» Exercise aim: Please restate the following records word for word.

※ ※ ※

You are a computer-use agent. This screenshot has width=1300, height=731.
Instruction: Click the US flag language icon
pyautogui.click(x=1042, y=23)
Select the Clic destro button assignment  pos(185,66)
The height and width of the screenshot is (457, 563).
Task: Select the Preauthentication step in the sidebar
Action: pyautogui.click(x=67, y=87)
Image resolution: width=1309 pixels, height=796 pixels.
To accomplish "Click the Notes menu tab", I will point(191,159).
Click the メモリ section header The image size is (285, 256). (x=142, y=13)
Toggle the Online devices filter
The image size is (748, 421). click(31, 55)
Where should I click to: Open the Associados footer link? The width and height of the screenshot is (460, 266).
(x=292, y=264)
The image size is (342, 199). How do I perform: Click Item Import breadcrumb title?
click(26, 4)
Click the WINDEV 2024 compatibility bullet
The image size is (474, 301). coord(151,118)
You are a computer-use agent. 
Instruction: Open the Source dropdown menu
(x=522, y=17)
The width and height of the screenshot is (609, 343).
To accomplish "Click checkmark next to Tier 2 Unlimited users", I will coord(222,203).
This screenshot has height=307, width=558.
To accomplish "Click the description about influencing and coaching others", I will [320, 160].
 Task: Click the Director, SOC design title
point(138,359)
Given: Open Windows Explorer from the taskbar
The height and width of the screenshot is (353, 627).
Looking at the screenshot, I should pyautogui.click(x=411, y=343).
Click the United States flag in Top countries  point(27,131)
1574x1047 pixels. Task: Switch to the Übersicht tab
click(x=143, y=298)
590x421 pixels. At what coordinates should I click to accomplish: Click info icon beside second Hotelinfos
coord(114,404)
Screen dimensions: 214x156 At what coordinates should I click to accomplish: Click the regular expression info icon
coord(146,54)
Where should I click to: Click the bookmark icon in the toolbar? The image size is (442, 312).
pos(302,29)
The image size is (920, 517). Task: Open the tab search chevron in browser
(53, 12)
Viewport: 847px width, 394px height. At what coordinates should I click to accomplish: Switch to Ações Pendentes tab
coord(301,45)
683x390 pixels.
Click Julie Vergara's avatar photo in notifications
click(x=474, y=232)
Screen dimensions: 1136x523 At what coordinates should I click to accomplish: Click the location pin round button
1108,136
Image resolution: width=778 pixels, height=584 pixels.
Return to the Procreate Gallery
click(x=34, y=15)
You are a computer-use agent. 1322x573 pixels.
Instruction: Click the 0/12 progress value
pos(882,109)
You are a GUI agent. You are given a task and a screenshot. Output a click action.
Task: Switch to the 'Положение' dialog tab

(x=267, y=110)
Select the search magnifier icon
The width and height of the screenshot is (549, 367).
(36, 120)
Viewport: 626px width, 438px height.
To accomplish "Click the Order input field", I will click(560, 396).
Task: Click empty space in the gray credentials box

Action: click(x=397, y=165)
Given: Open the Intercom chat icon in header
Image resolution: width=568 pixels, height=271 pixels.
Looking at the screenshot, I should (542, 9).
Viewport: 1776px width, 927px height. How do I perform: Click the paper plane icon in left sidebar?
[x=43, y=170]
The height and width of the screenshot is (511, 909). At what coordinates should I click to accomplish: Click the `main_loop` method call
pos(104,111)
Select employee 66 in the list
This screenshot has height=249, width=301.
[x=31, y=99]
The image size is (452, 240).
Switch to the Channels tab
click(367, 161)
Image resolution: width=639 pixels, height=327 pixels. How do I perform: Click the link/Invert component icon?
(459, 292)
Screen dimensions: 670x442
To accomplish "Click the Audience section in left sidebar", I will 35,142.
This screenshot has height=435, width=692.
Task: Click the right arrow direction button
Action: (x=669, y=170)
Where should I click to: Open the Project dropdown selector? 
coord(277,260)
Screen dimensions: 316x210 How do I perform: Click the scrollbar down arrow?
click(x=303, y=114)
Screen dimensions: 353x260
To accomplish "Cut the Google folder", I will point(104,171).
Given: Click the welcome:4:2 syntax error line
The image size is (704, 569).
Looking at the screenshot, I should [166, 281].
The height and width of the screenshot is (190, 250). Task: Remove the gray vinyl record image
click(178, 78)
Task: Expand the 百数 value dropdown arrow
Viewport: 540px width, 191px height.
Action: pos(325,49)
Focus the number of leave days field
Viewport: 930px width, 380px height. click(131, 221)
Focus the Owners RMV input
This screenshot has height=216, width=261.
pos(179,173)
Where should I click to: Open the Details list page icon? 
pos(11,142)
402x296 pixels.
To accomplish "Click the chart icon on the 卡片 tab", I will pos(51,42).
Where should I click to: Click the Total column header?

※ ※ ※

» Finished exercise:
You are a computer-use agent. This screenshot has width=1300, height=731.
Instruction: Click the US flag language icon
pyautogui.click(x=1042, y=23)
Select the Clic destro button assignment  pos(185,66)
The height and width of the screenshot is (457, 563).
Task: Select the Preauthentication step in the sidebar
Action: pyautogui.click(x=67, y=87)
Image resolution: width=1309 pixels, height=796 pixels.
To accomplish "Click the Notes menu tab", I will point(191,159).
Click the メモリ section header The image size is (285, 256). (x=142, y=13)
Toggle the Online devices filter
The image size is (748, 421). click(31, 55)
Where should I click to: Open the Associados footer link? The width and height of the screenshot is (460, 266).
(x=292, y=264)
The image size is (342, 199). How do I perform: Click Item Import breadcrumb title?
click(26, 4)
Click the WINDEV 2024 compatibility bullet
The image size is (474, 301). coord(151,118)
You are a computer-use agent. 
Instruction: Open the Source dropdown menu
(x=522, y=17)
The width and height of the screenshot is (609, 343).
To accomplish "Click checkmark next to Tier 2 Unlimited users", I will coord(222,203).
This screenshot has height=307, width=558.
To accomplish "Click the description about influencing and coaching others", I will [320, 160].
 Task: Click the Director, SOC design title
point(138,359)
Given: Open Windows Explorer from the taskbar
The height and width of the screenshot is (353, 627).
Looking at the screenshot, I should pyautogui.click(x=411, y=343).
Click the United States flag in Top countries  point(27,131)
1574x1047 pixels. Task: Switch to the Übersicht tab
click(x=143, y=298)
590x421 pixels. At what coordinates should I click to accomplish: Click info icon beside second Hotelinfos
coord(114,404)
Screen dimensions: 214x156 At what coordinates should I click to accomplish: Click the regular expression info icon
coord(146,54)
Where should I click to: Click the bookmark icon in the toolbar? The image size is (442, 312).
pos(302,29)
The image size is (920, 517). Task: Open the tab search chevron in browser
(53, 12)
Viewport: 847px width, 394px height. At what coordinates should I click to accomplish: Switch to Ações Pendentes tab
coord(301,45)
683x390 pixels.
Click Julie Vergara's avatar photo in notifications
click(x=474, y=232)
Screen dimensions: 1136x523 At what coordinates should I click to accomplish: Click the location pin round button
1108,136
Image resolution: width=778 pixels, height=584 pixels.
Return to the Procreate Gallery
click(x=34, y=15)
You are a computer-use agent. 1322x573 pixels.
Instruction: Click the 0/12 progress value
pos(882,109)
You are a GUI agent. You are given a task and a screenshot. Output a click action.
Task: Switch to the 'Положение' dialog tab

(x=267, y=110)
Select the search magnifier icon
The width and height of the screenshot is (549, 367).
(36, 120)
Viewport: 626px width, 438px height.
To accomplish "Click the Order input field", I will click(560, 396).
Task: Click empty space in the gray credentials box

Action: click(x=397, y=165)
Given: Open the Intercom chat icon in header
Image resolution: width=568 pixels, height=271 pixels.
Looking at the screenshot, I should (542, 9).
Viewport: 1776px width, 927px height. How do I perform: Click the paper plane icon in left sidebar?
[x=43, y=170]
The height and width of the screenshot is (511, 909). At what coordinates should I click to accomplish: Click the `main_loop` method call
pos(104,111)
Select employee 66 in the list
This screenshot has height=249, width=301.
[x=31, y=99]
The image size is (452, 240).
Switch to the Channels tab
click(367, 161)
Image resolution: width=639 pixels, height=327 pixels. How do I perform: Click the link/Invert component icon?
(459, 292)
Screen dimensions: 670x442
To accomplish "Click the Audience section in left sidebar", I will 35,142.
This screenshot has height=435, width=692.
Task: Click the right arrow direction button
Action: (x=669, y=170)
Where should I click to: Open the Project dropdown selector? 
coord(277,260)
Screen dimensions: 316x210 How do I perform: Click the scrollbar down arrow?
click(x=303, y=114)
Screen dimensions: 353x260
To accomplish "Cut the Google folder", I will point(104,171).
Given: Click the welcome:4:2 syntax error line
The image size is (704, 569).
Looking at the screenshot, I should [166, 281].
The height and width of the screenshot is (190, 250). Task: Remove the gray vinyl record image
click(178, 78)
Task: Expand the 百数 value dropdown arrow
Viewport: 540px width, 191px height.
Action: pos(325,49)
Focus the number of leave days field
Viewport: 930px width, 380px height. click(131, 221)
Focus the Owners RMV input
This screenshot has height=216, width=261.
pos(179,173)
Where should I click to: Open the Details list page icon? 
pos(11,142)
402x296 pixels.
To accomplish "Click the chart icon on the 卡片 tab", I will pos(51,42).
Where should I click to: Click the Total column header?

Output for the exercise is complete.